Step-by-step explanation:
In Millikan's oil-drop experiment, the charge on an oil drop held motionless between two plates can be found by equating the electrical force to the gravitational force. Given the voltage between the plates is 2090 V and the plate separation is 2.06 cm, we can calculate the electric field (E) as E = Voltage / Separation. The electrical force (Felectric) on the drop is equal to this electric field (E) times the charge (q) on the drop, that is, Felectric = E * q.
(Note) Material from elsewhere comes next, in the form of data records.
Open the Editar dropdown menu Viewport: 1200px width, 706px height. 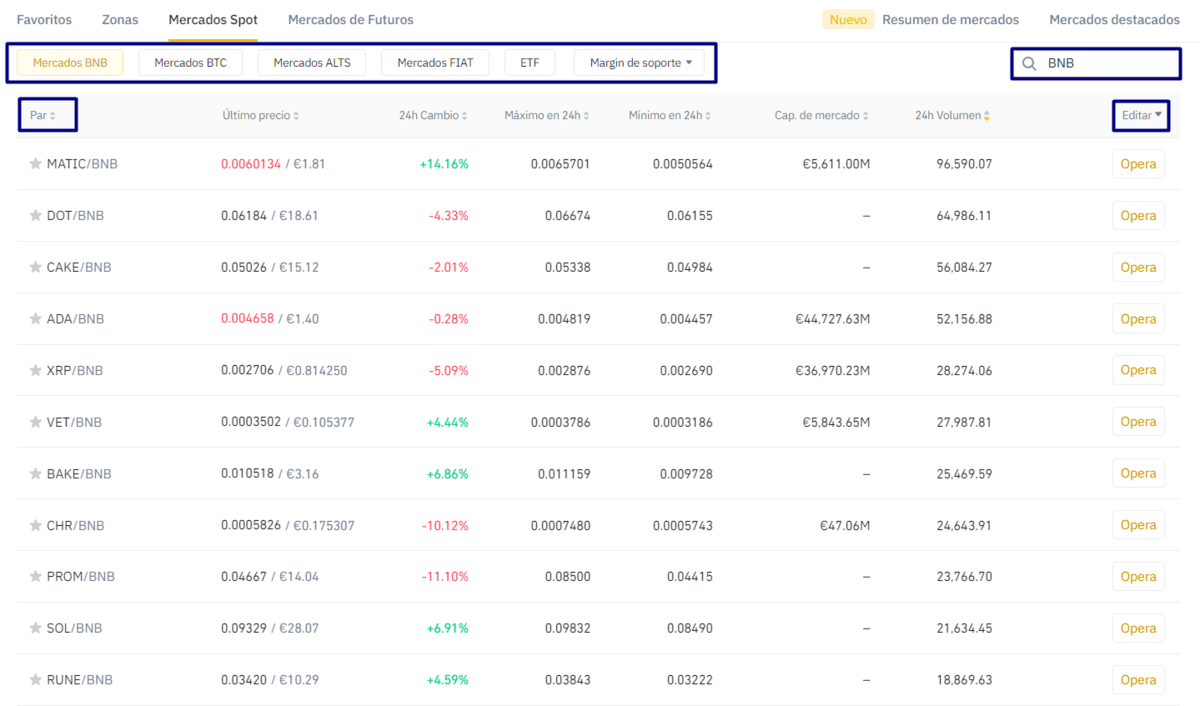point(1141,116)

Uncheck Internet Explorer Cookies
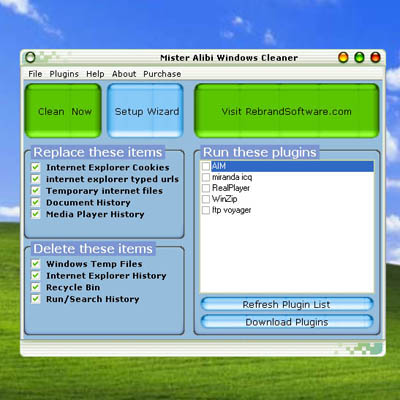click(x=36, y=167)
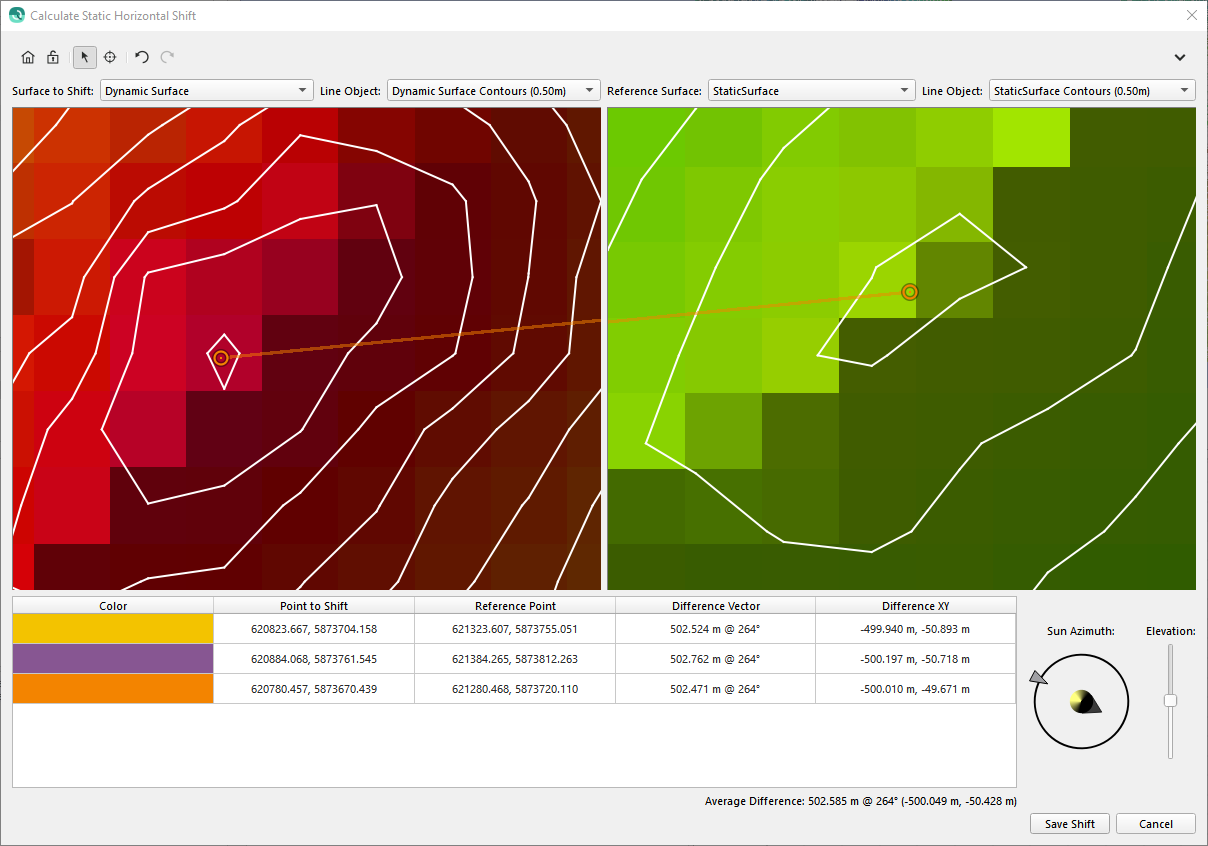The image size is (1208, 846).
Task: Open StaticSurface Contours line object dropdown
Action: (x=1092, y=91)
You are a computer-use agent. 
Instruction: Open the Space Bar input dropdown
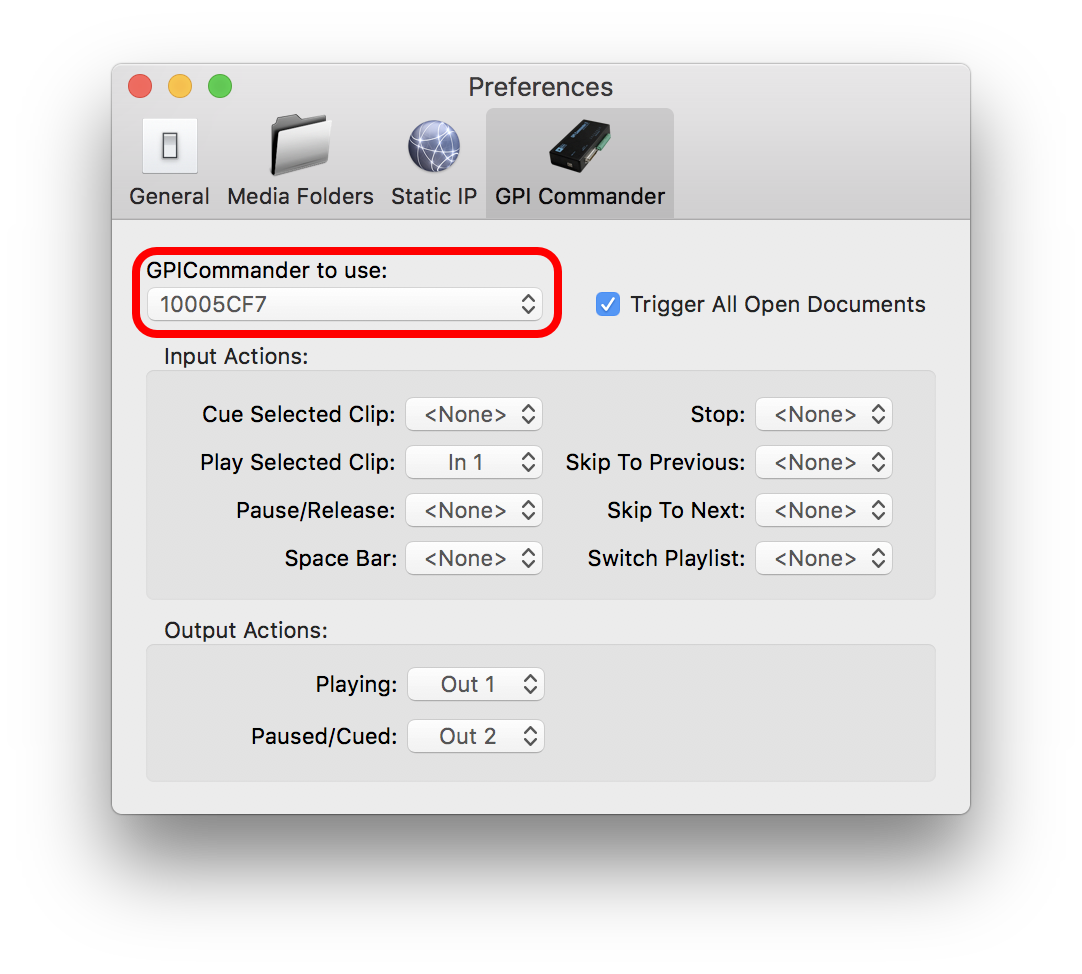(x=474, y=558)
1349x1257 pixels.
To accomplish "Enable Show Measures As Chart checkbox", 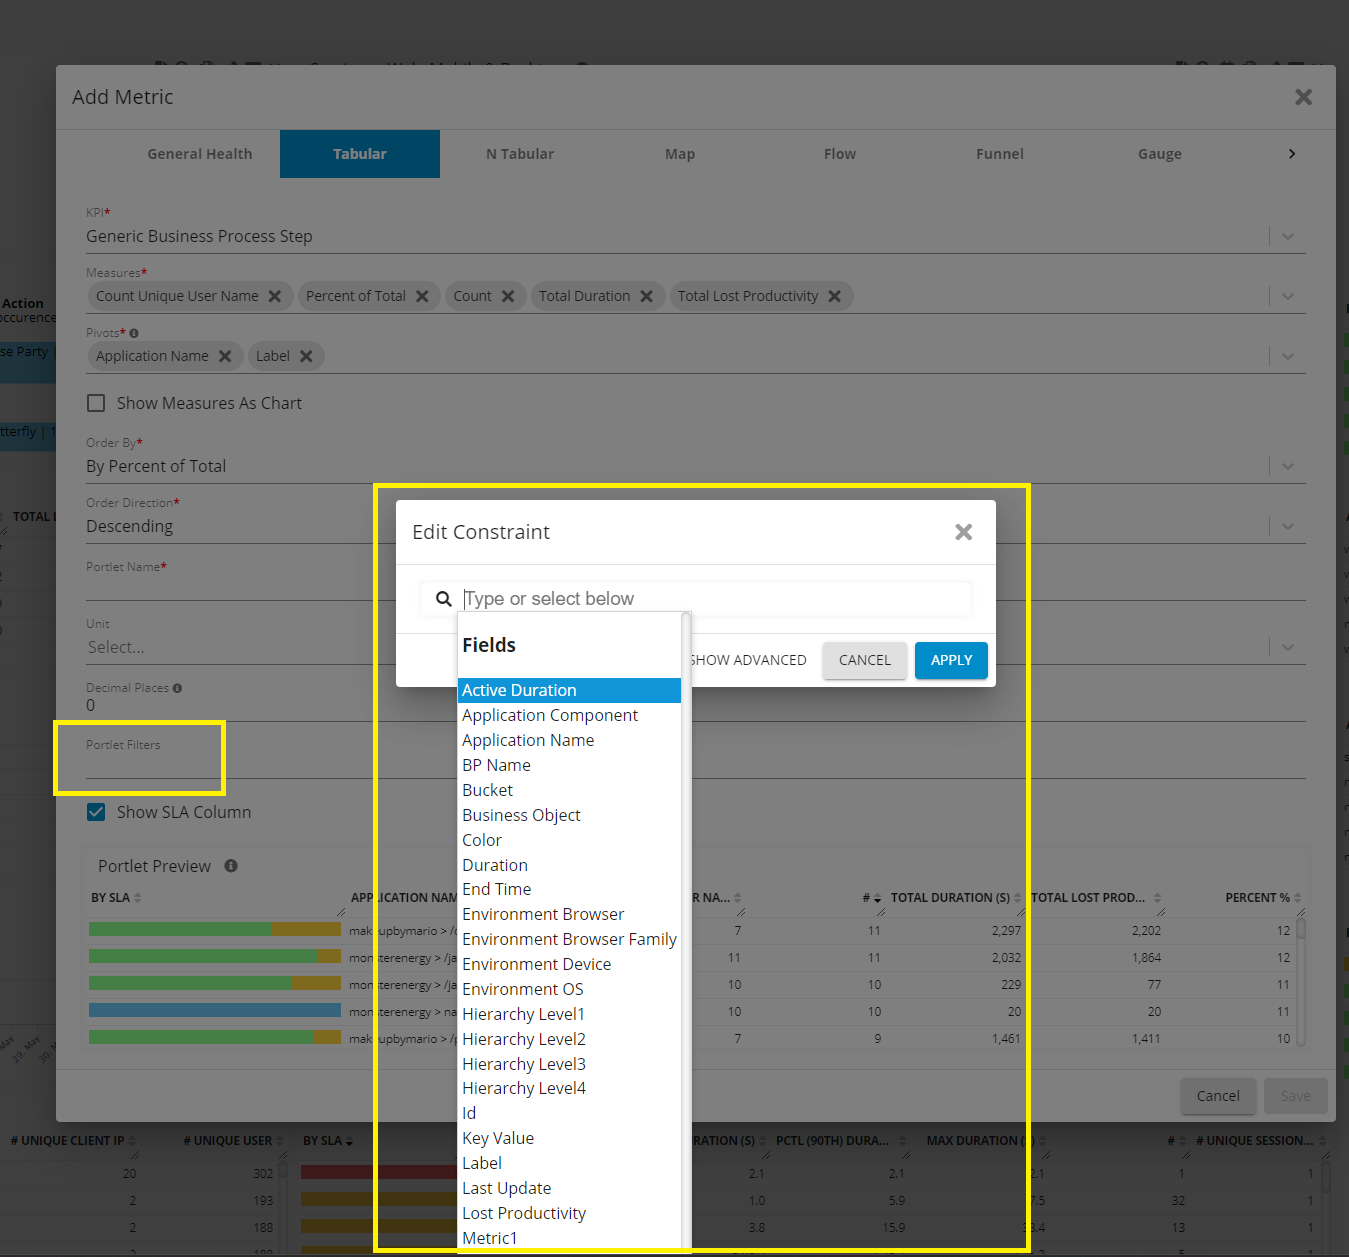I will tap(96, 403).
To find the gravitational force (Fgravity), we need to calculate the mass of the oil drop. The volume (V) of the sphere is given by V = (4/3) * π * (diameter/2)^3, and the mass (mdrop) is the volume times the density of the oil. The gravitational force is Fgravity = mass * g, where g is the acceleration due to gravity (9.8 m/s^2).
Setting Felectric equal to Fgravity and solving for the charge (q) gives us the charge on the oil drop in coulombs. Then, to find the number of excess electrons, we divide the charge by the elementary charge (approximately 1.602 x 10^-19 C).